La dulzura de Jesús te levanta – Isaías 42:1-3 – Dic 17

Jesús dice en Su Palabra: “Venid a mí todos los que estáis trabajados y cargados, y yo os haré descansar. Llevad mi yugo sobre vosotros, y aprended de mí, que soy manso y humilde de corazón; y hallaréis descanso para vuestras almas” (Mateo 11:28-29).

Adolphe d’Houdetot lo expresa muy bien: “La verdadera humildad no queda en el olvido; se parece a esa flor de primavera que uno encuentra escondida bajo la hierba, y que extiende su olor a lo lejos”. La humildad es la verdadera belleza del alma. La humildad y la dulzura no hacen grandes aspavientos.
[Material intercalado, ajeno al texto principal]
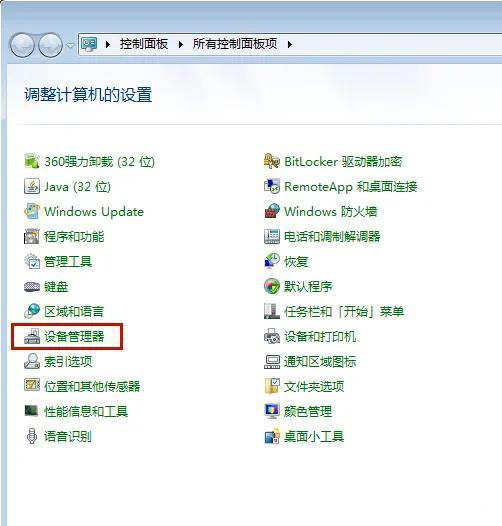
Task: Open the recent pages dropdown beside navigation buttons
Action: 70,45
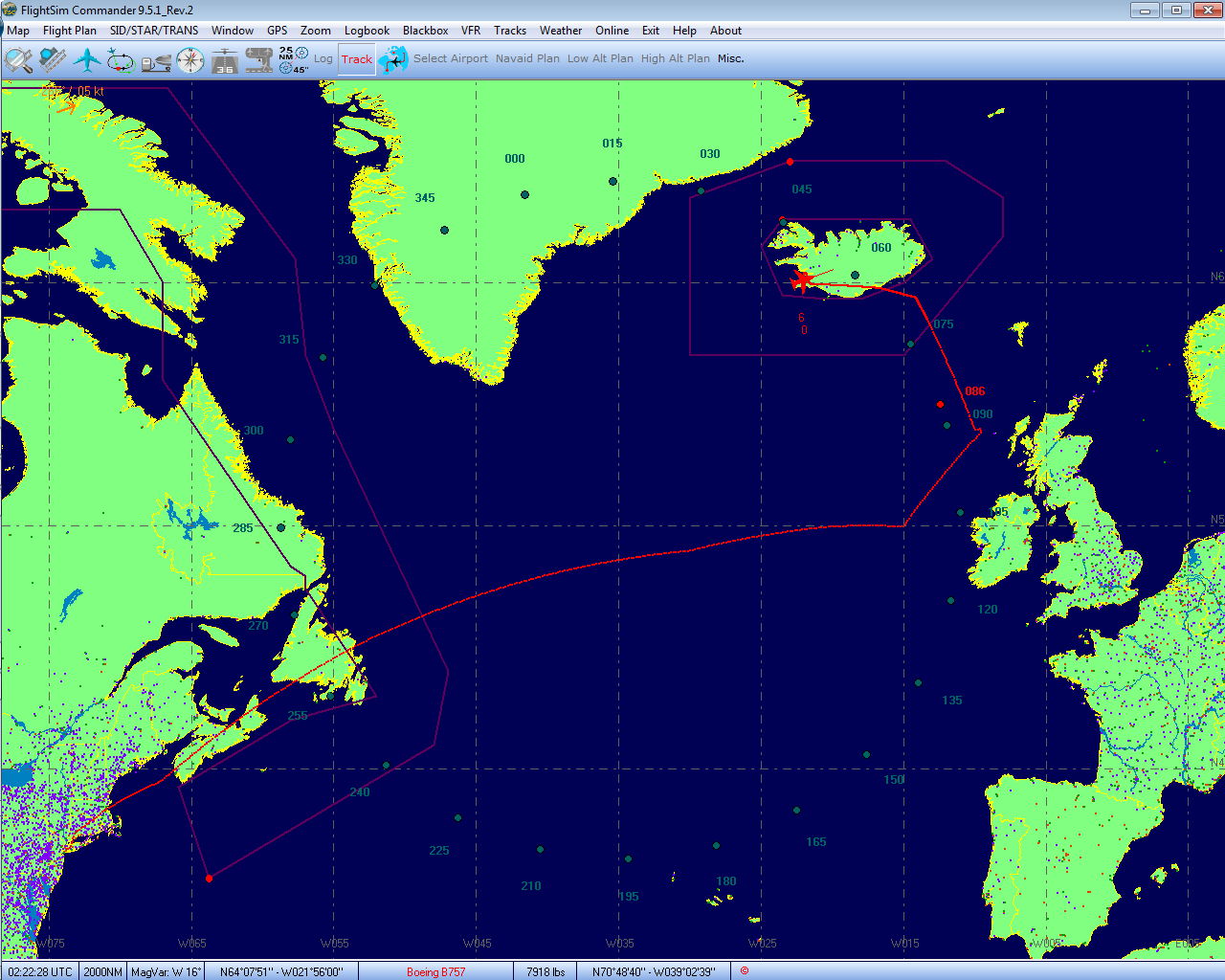Click the 25 NM range rings icon
This screenshot has width=1225, height=980.
[293, 59]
Permiten encontrar el descanso, contrariamente a la cólera y al orgullo, los cuales agotan el alma.

El mejor maestro de la humildad y la dulzura es Aquél que mejor las encarna. He aquí lo que Dios dice de Jesús: “He aquí mi siervo, yo le sostendré; mi escogido, en quien mi alma tiene contentamiento; he puesto sobre él mi Espíritu; él traerá justicia a las naciones. No gritará, ni alzará su voz, ni la hará oír en las calles. No quebrará la caña cascada, ni apagará el pábilo que humeare; por medio de la verdad traerá justicia” (Isaías 42:1-3).

Jesús no grita, no busca hacerse oír por la fuerza. Él es dulce, y no te lastima, al contrario: te restaura, restaura tu alma. No apaga la mecha que humea todavía…Y si todo lo que te queda hoy es simplemente un corazón que late, aún hay esperanza para ti. Dios siempre puede hacer algo bello contigo.

Hoy Él te levanta con dulzura y te restaura. El castigo que te da la paz cayó sobre Él, ya no tienes nada que temer.